▶ **Description of the task**
Exclude the pictures from your copy, and reproduce each entry below verbatim.

Data shown START

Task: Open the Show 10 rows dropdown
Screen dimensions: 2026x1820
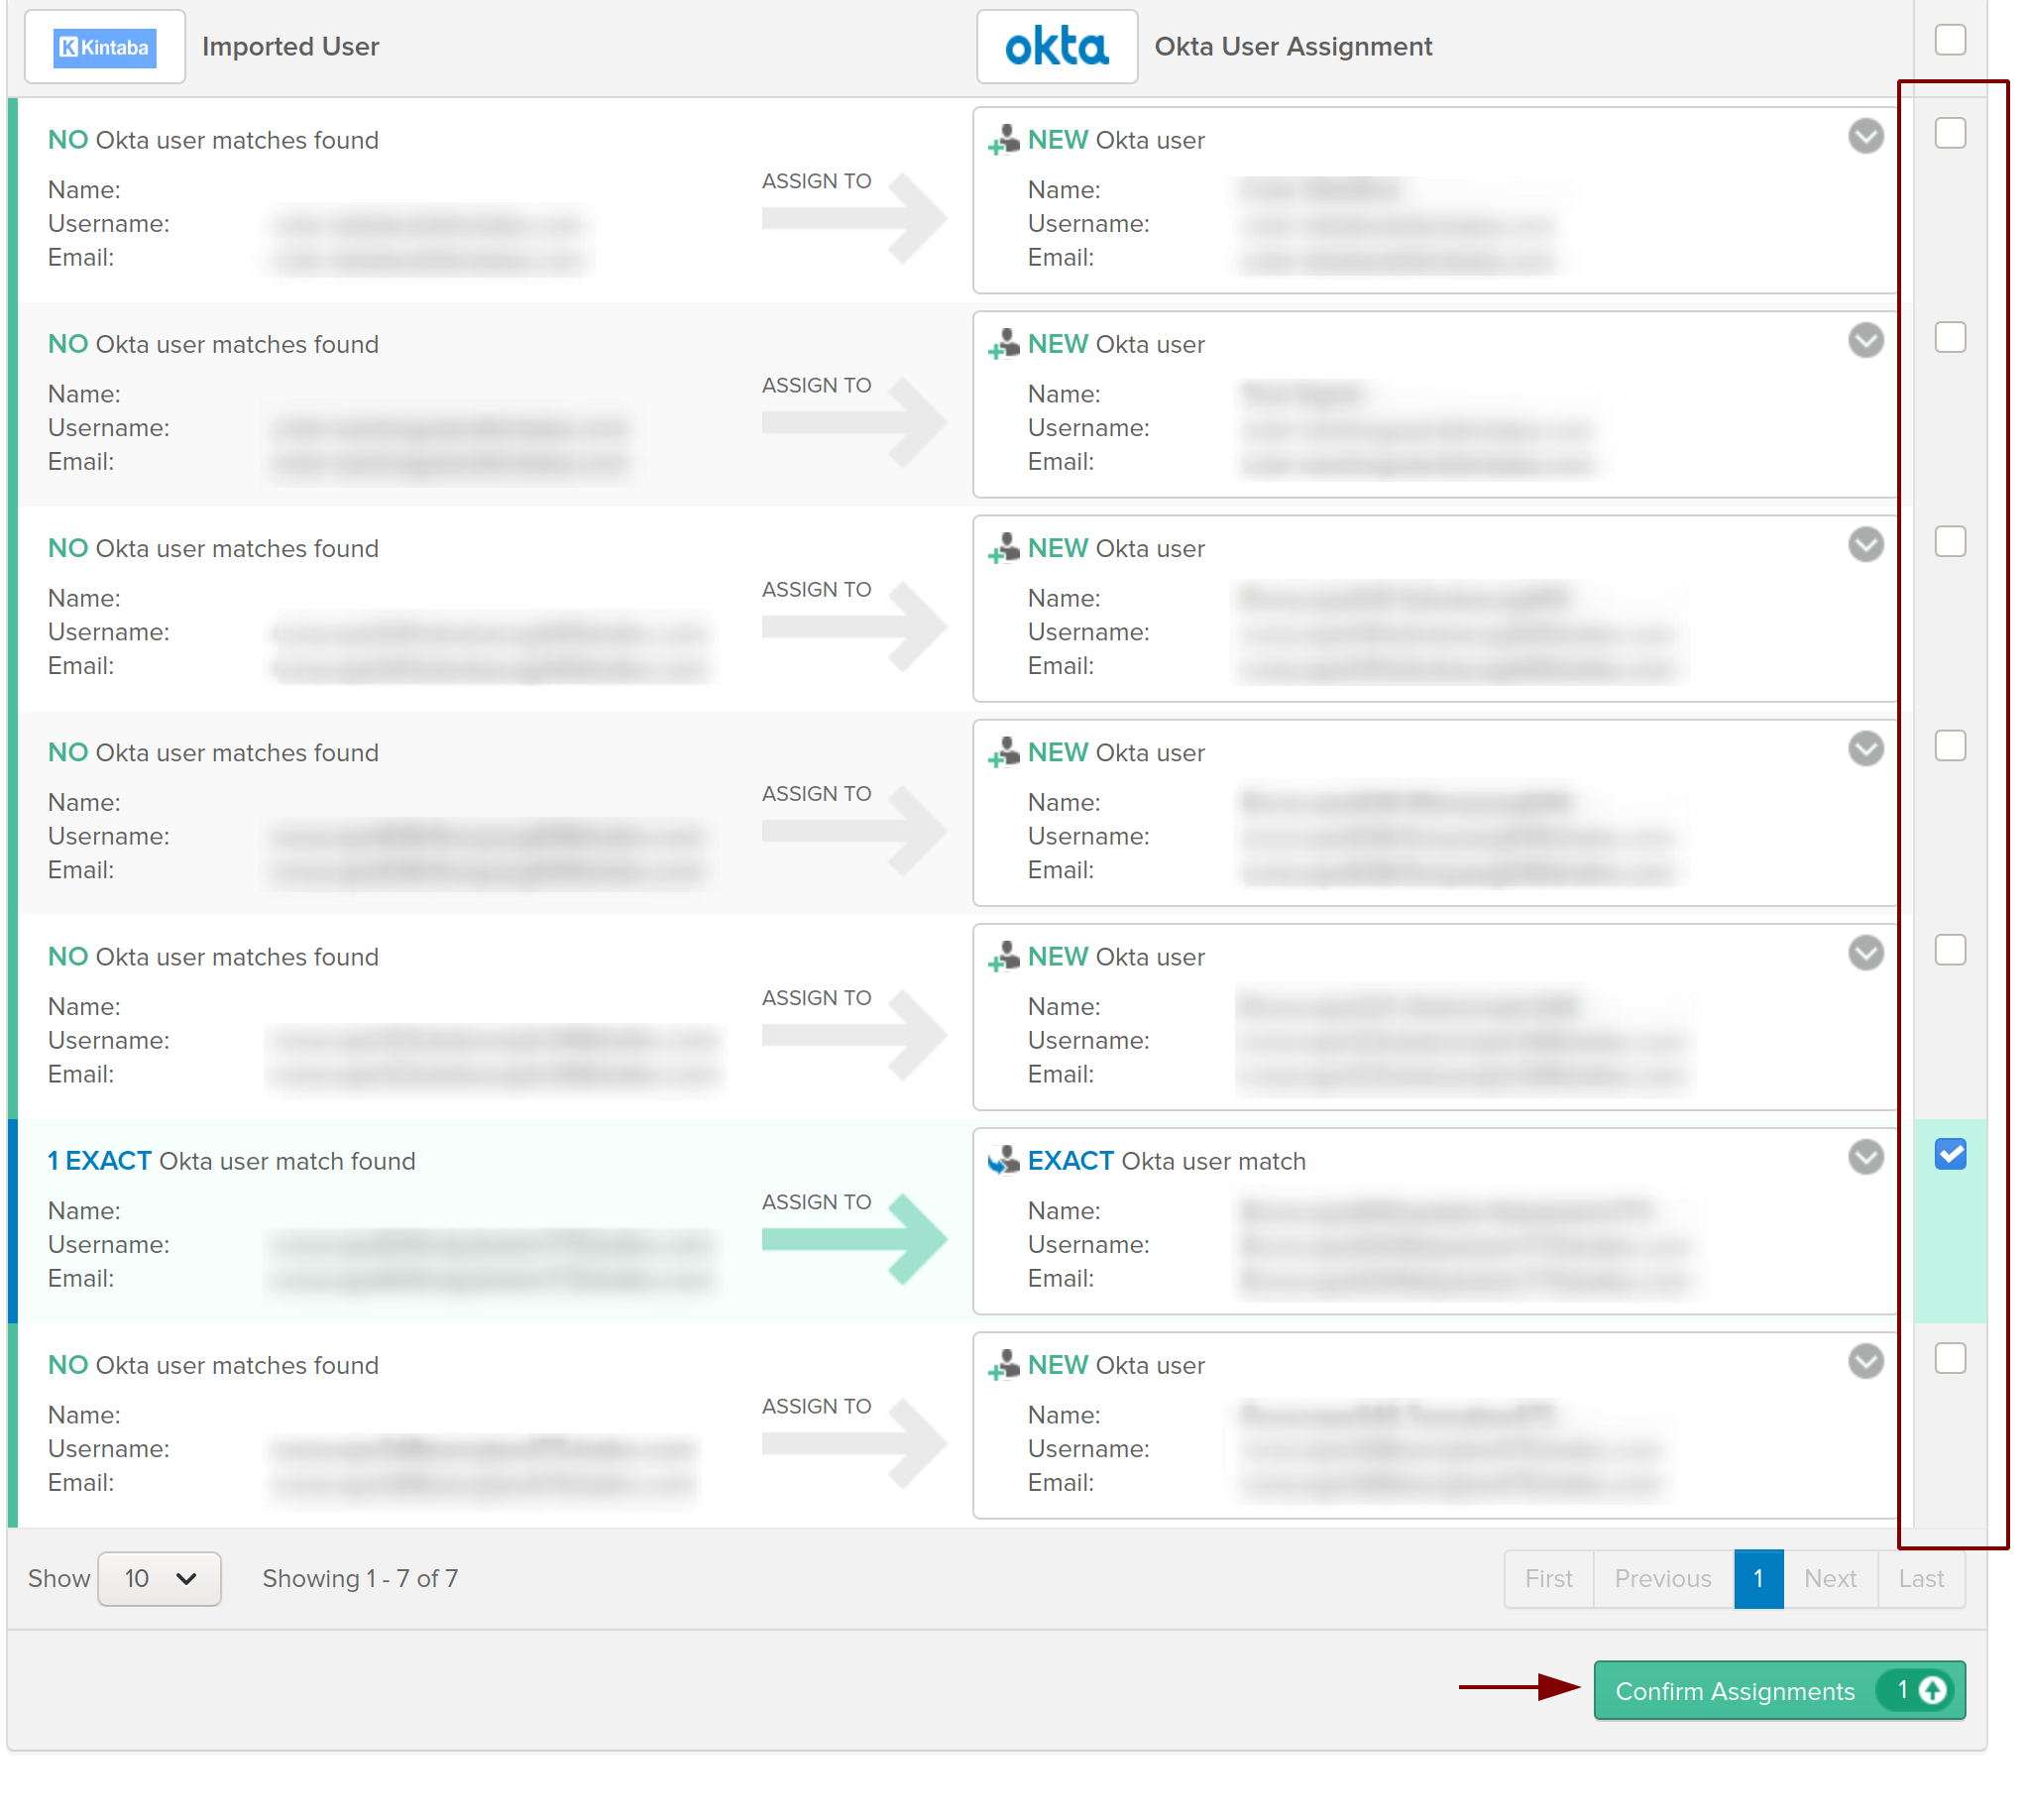Action: pyautogui.click(x=159, y=1579)
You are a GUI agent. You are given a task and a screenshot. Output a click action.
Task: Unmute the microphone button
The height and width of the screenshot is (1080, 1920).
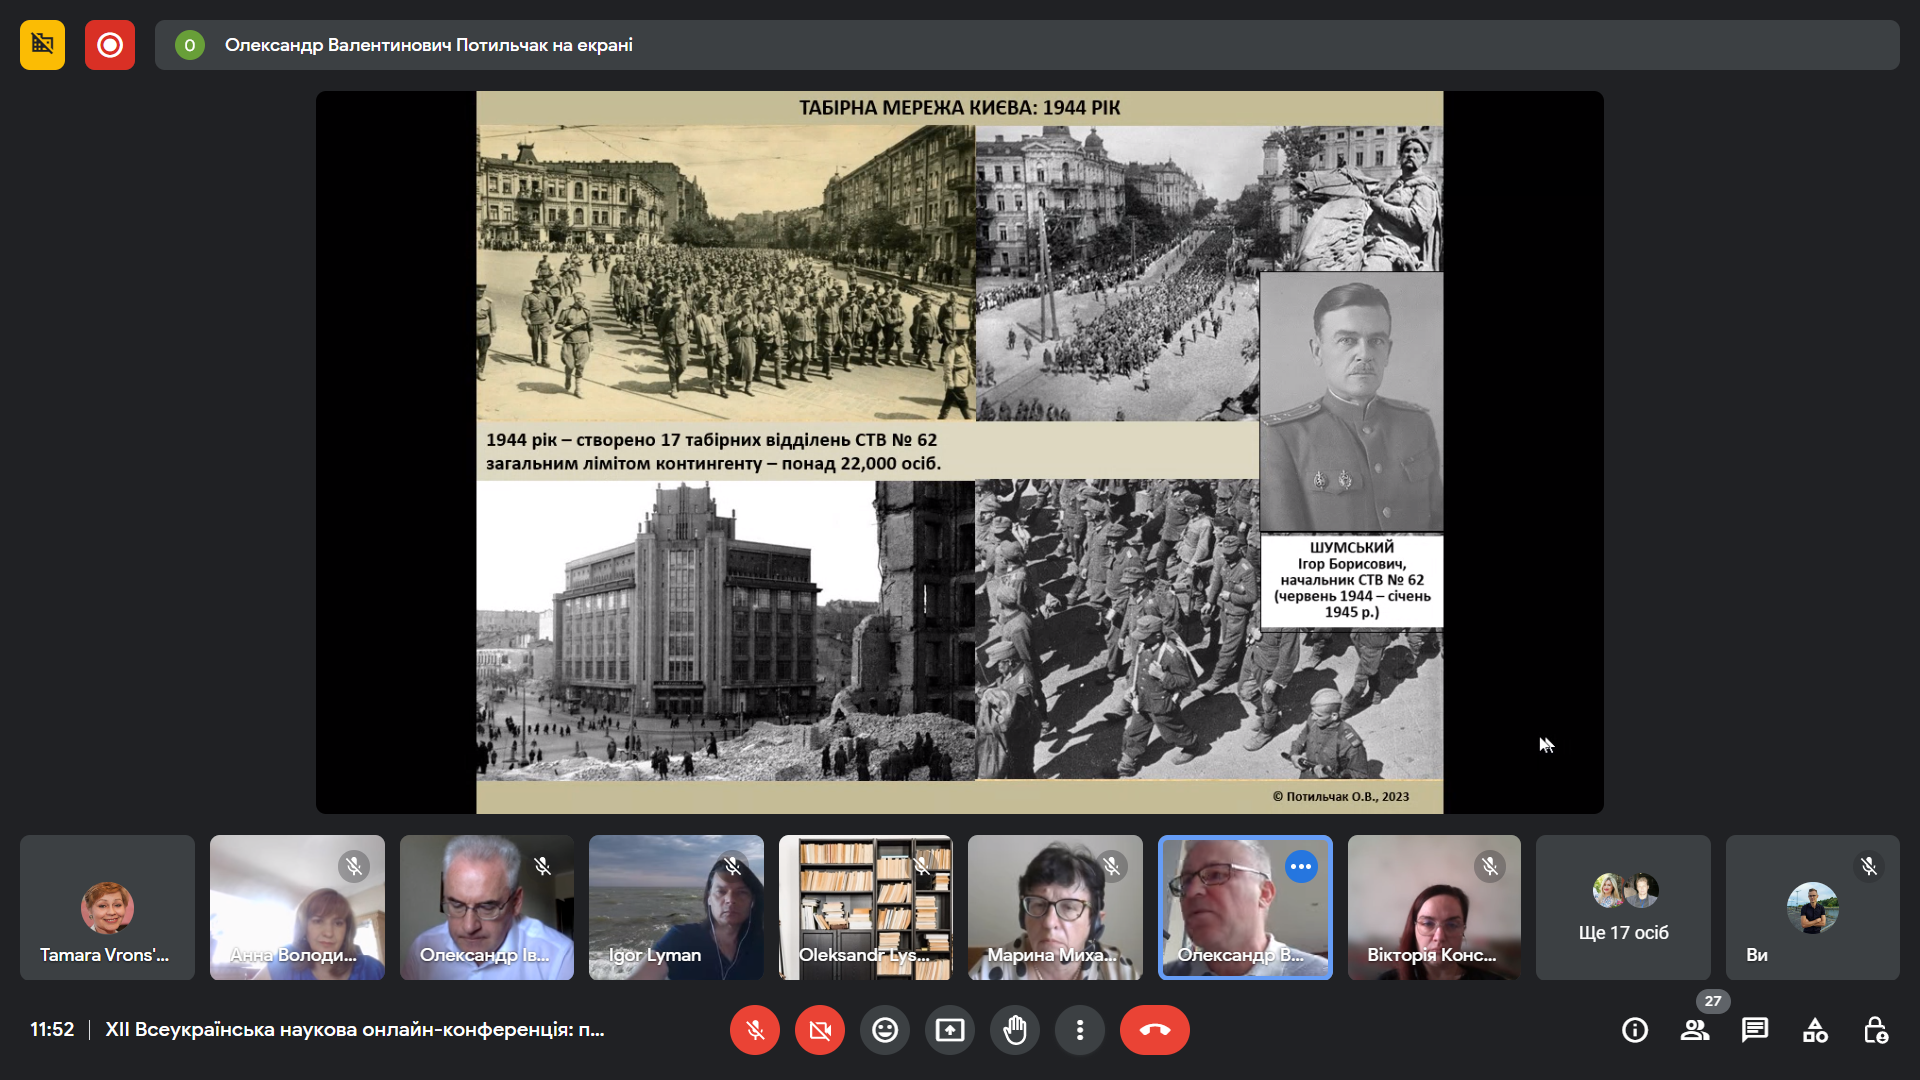click(755, 1030)
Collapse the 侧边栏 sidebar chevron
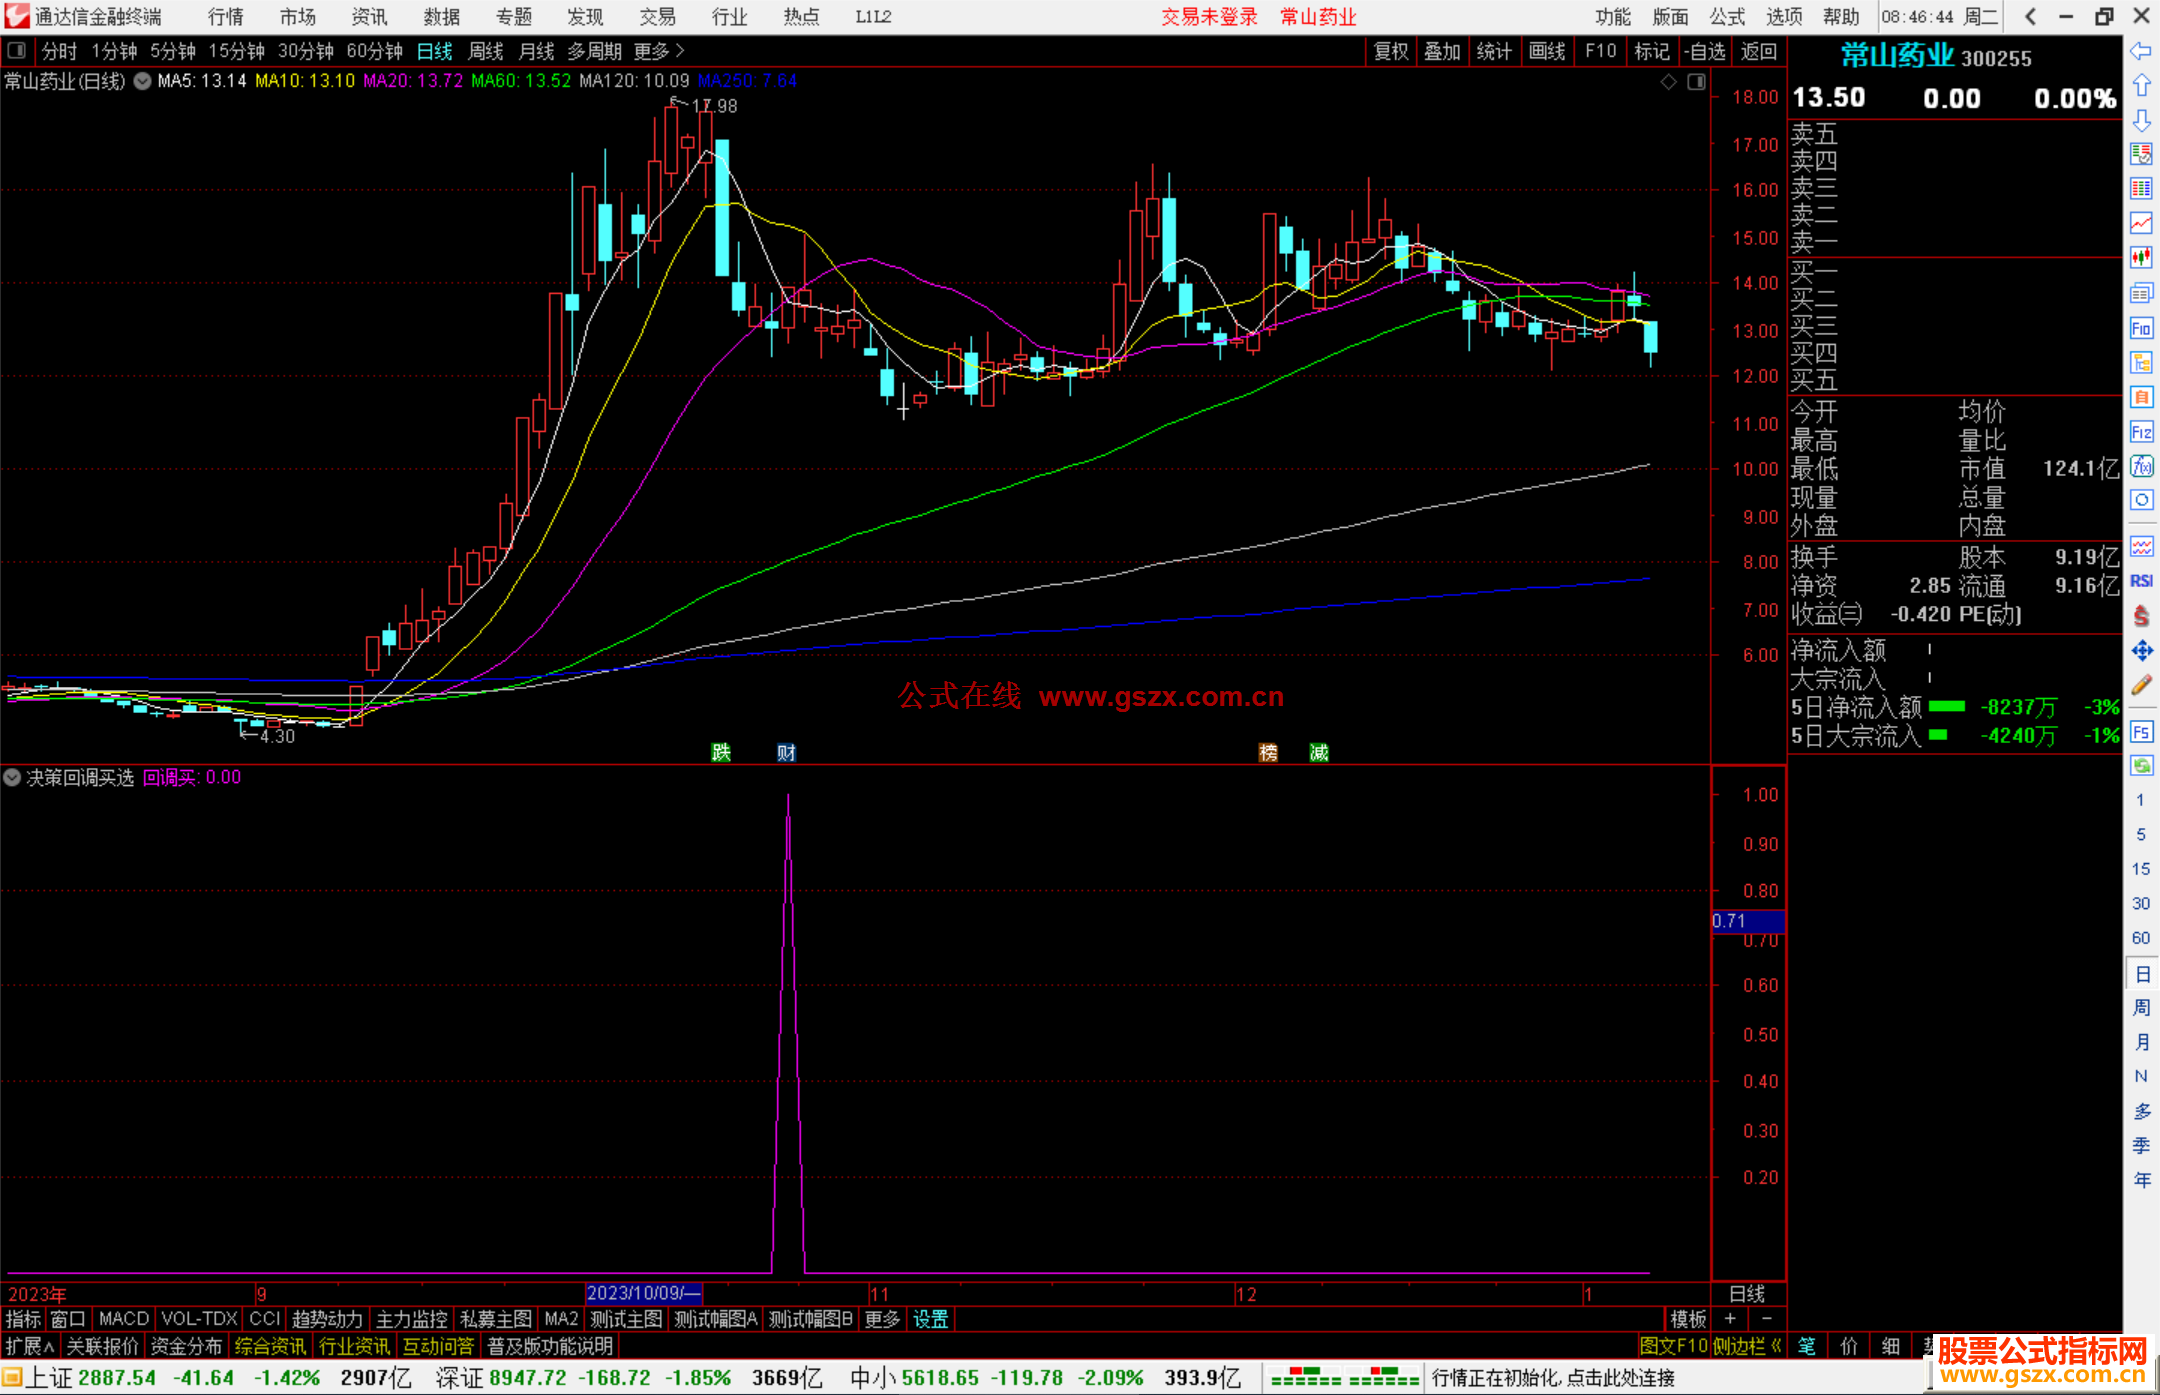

Data shown END

▶ **Solution for this exercise**
Task: Open the Show 10 rows dropdown
Screen dimensions: 2026x1820
Action: pyautogui.click(x=159, y=1579)
You are a GUI agent. You are given a task and a screenshot. Output a click action.
Task: Unmute the microphone button
The height and width of the screenshot is (1080, 1920).
click(755, 1030)
Collapse the 侧边栏 sidebar chevron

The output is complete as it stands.